*TO DO*:
Extract the text of every row below verbatim, omitting the pictures.

*SUPPLIED RECORDS*:
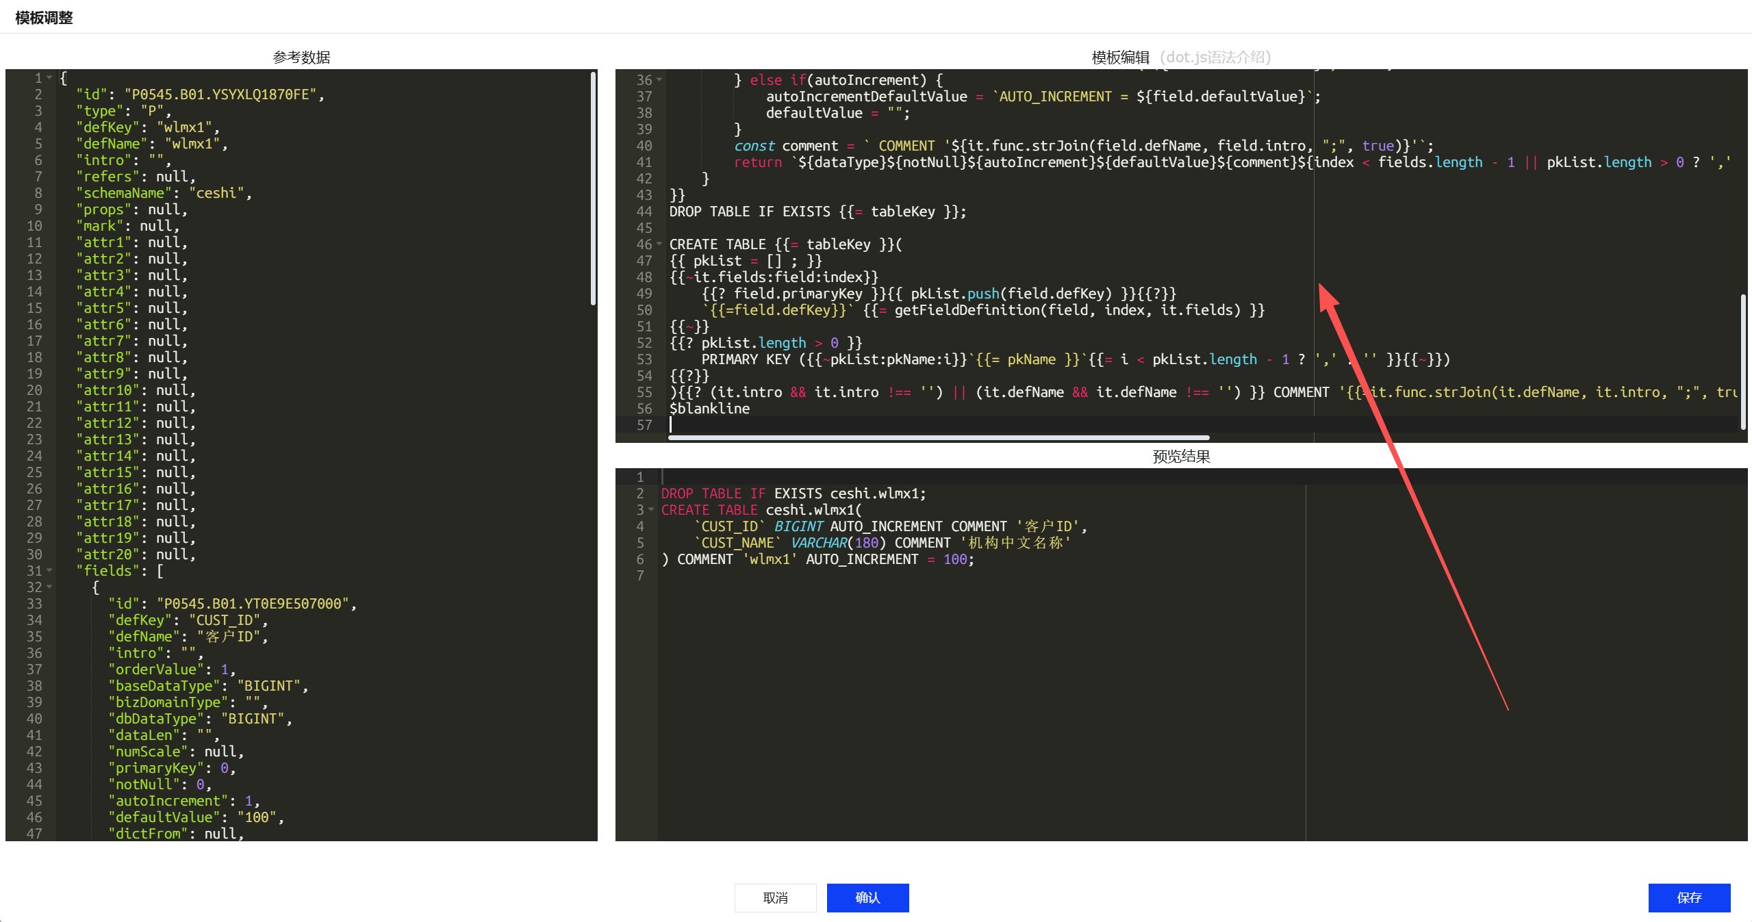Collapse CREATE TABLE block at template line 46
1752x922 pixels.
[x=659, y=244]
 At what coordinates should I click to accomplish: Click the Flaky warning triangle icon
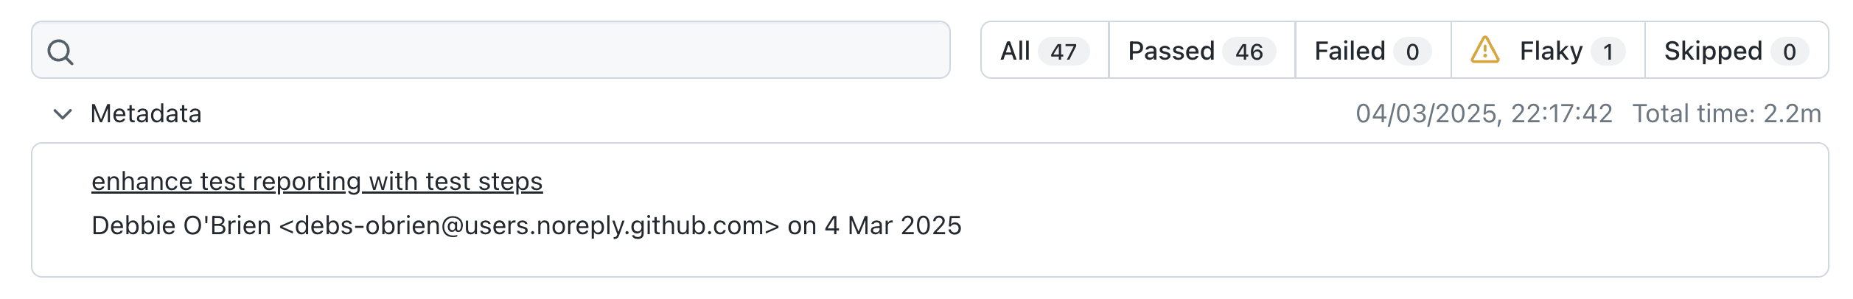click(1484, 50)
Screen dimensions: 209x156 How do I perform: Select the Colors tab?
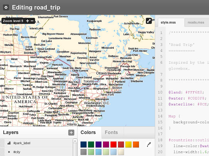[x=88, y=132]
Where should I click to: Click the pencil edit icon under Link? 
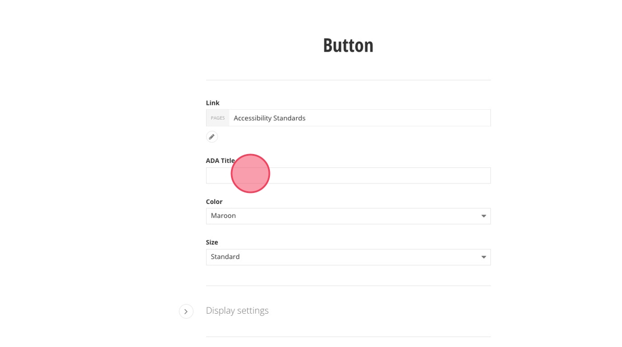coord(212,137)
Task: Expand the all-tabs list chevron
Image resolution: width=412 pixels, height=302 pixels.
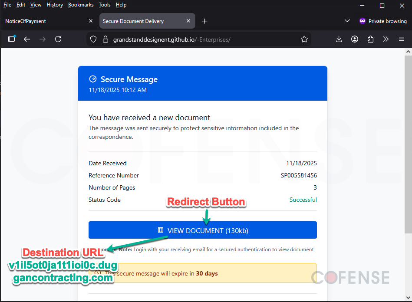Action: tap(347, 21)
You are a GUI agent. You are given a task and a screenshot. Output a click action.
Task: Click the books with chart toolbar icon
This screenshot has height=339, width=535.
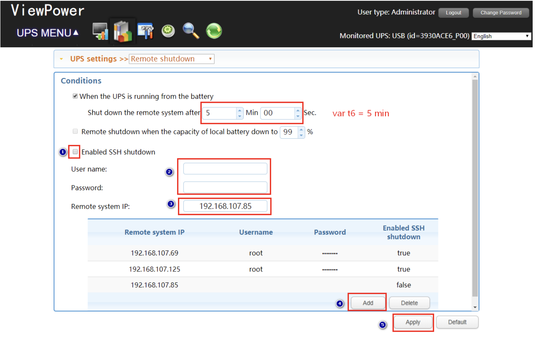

*SOLUTION TO THIS EXERCISE*:
Collapse CREATE TABLE block at template line 46
1752x922 pixels.
[x=659, y=244]
 At what coordinates should I click to accomplish: Click the Flaky warning triangle icon
click(1484, 50)
Screen dimensions: 209x156 How do I perform: Select the Colors tab?
[x=88, y=132]
Where should I click to: Click the pencil edit icon under Link? 
coord(212,137)
Task: Expand the all-tabs list chevron
Image resolution: width=412 pixels, height=302 pixels.
Action: tap(347, 21)
You are a GUI agent. You are given a task and a screenshot. Output a click action.
Task: Click the books with chart toolbar icon
This screenshot has height=339, width=535.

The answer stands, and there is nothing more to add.